27 Neural Network Explained in Graphics

A neural network is an essential aspect of Machine Learning. It can be easily understood as a system of computer hardware/software that works in a way inspired by mimicking the human brain. Through massive training, such a system learns from examples and generally without task-specific programming just like a real human does. In this article, I’m going to briefly explain the 27 neutral networks one by one in an easy-to-understand language.

1. Perceptron (P)

The simplest and oldest neural network we’ve known for a long time. It’s a linear classifier that takes in input, combines the input then maps to the corresponding outputs via particular functions. Nothing really fancy about it.

2. Feed Forward

Feed Forward is another oldest neural networks we know. It originated from the 1950s. A feed forward system generally includes the following:

All nodes are linked
No feedback loop to control the output
There’s a layer between the input and output layer (the hidden layer)

In most cases, this type of network uses back-propagation methods for training.

3. Radial Basis Network

A radial Basis Network is actually a Feedforward with an activation function, a radial basis function instead of a logic function.

So what is the difference between these two kinds of networks?
A logic function maps an arbitrary value in the range [0, … 1] to answer the “yes or no” question. While this is applicable to a classification system it does not support continuous variables.

On the contrary, a radial basis function shows “how far we are from the target.” This is perfect for function approximation and machine control (For example, it can be a sub for PID controller).
In short, an RBF is an FF with different activation functions and applications.

4. Deep Feed Forward

DFF opened the Pandora’s Box for Deep Learning in the early 90s. These are still Feed Forward Neural Networks but with more hidden layers.

When training the traditional FF model, we only pass a small amount of error information to the next layer. With more layers, DFF is able to learn more about errors; however, it becomes impractical as the amount of training time required increases with more layers. Until the early 00s, we have developed a series of effective methods for training deep feedforward neural networks which have formed the core of modern machine learning systems today and enable the functionality of feedforward neural networks.

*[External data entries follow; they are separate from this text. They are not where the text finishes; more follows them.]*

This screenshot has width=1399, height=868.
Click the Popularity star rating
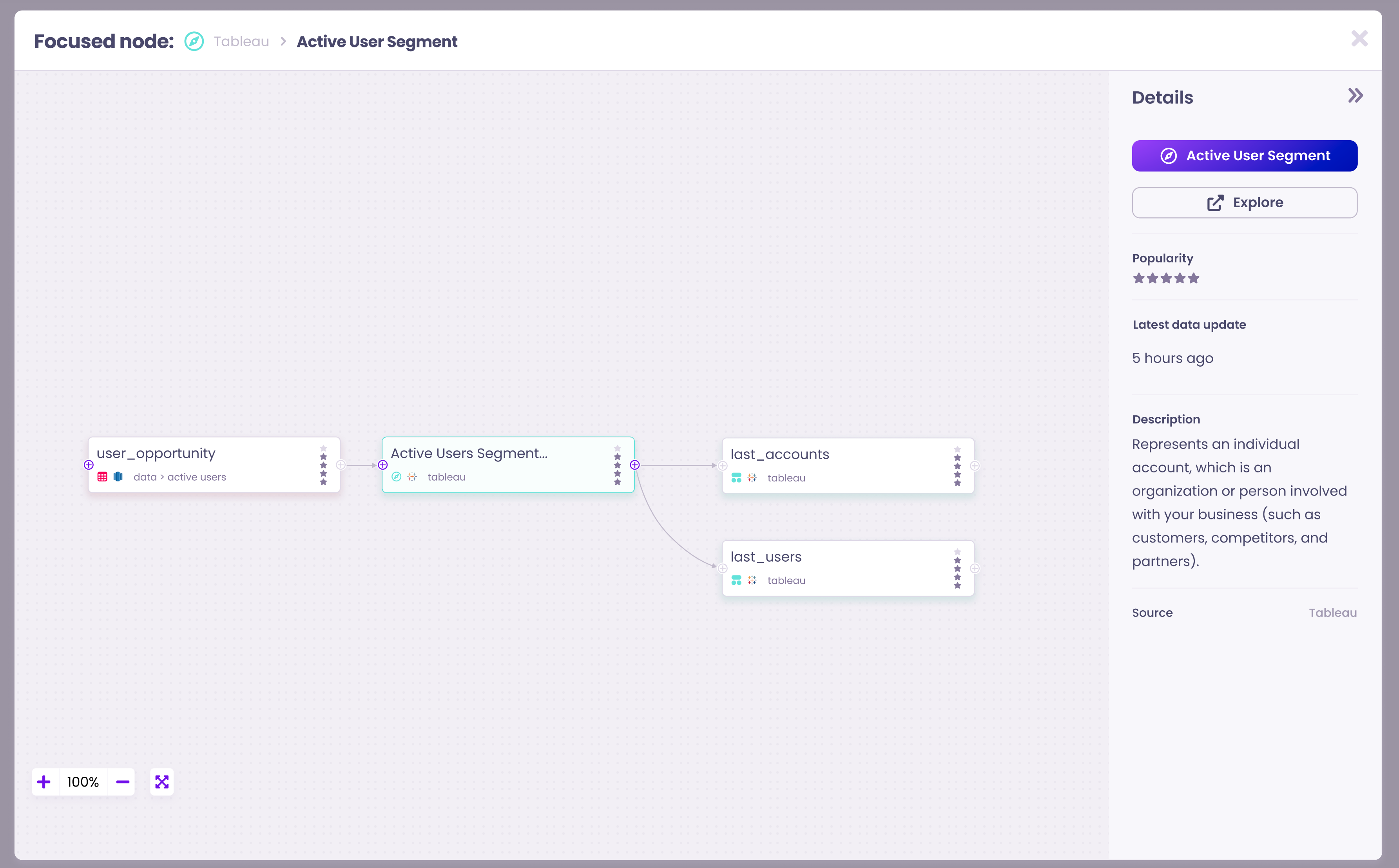[1166, 278]
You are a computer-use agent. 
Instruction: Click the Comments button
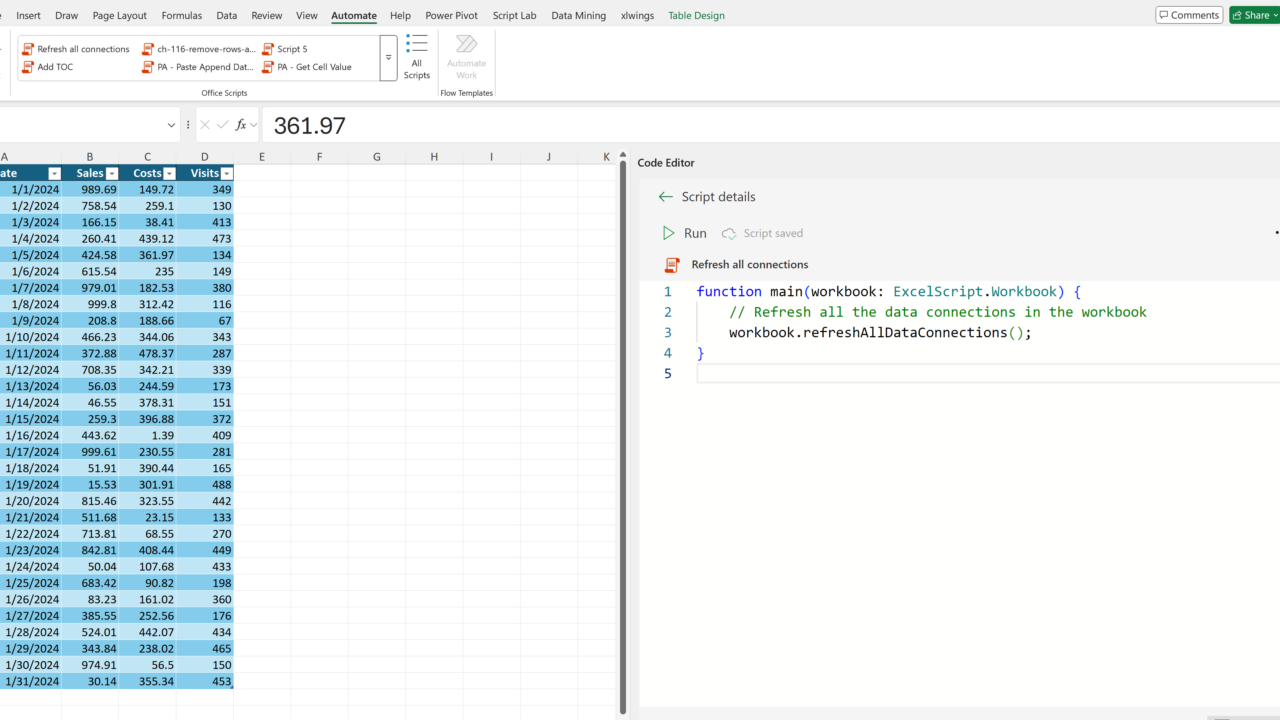[1188, 15]
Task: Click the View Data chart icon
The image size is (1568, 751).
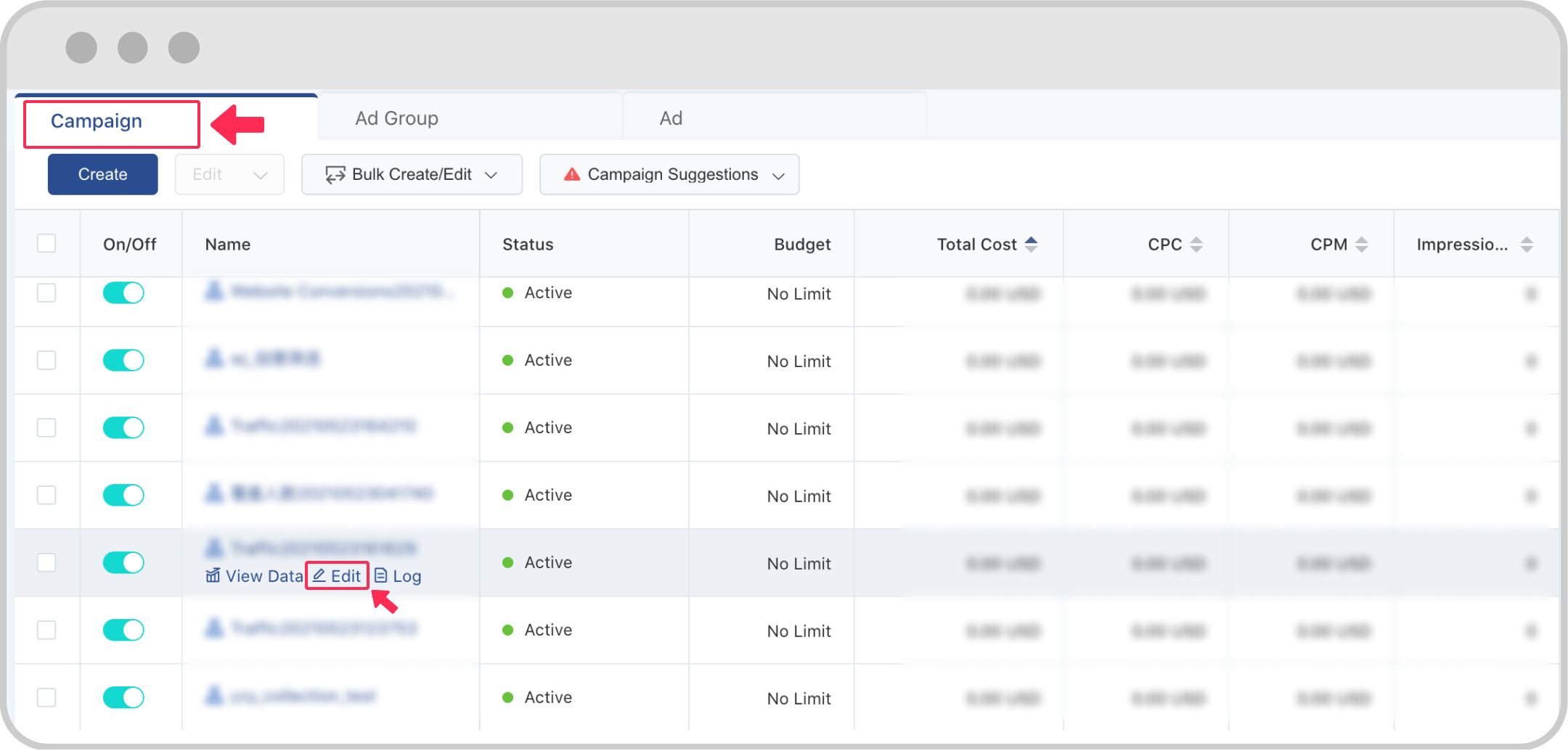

5. Recurrent Neural Network

RNNs introduce a different type of neuron: recurrent neurons.
The first network of this type is called the Jordan Network, where every hidden neuron receives its own output after a fixed delay (one or more iterations). Other than this, it is very similar to ordinary fuzzy neural networks.
Of course, there are other changes – such as passing state to the input node, variable delay, etc., but the main idea remains the same. This type of neural network is mainly used when the context is important – the past iterative results and the sample-generated decisions can impact the current ones. An example of the most common context is text analysis – a word can only be analyzed in the context of the preceding words or sentences.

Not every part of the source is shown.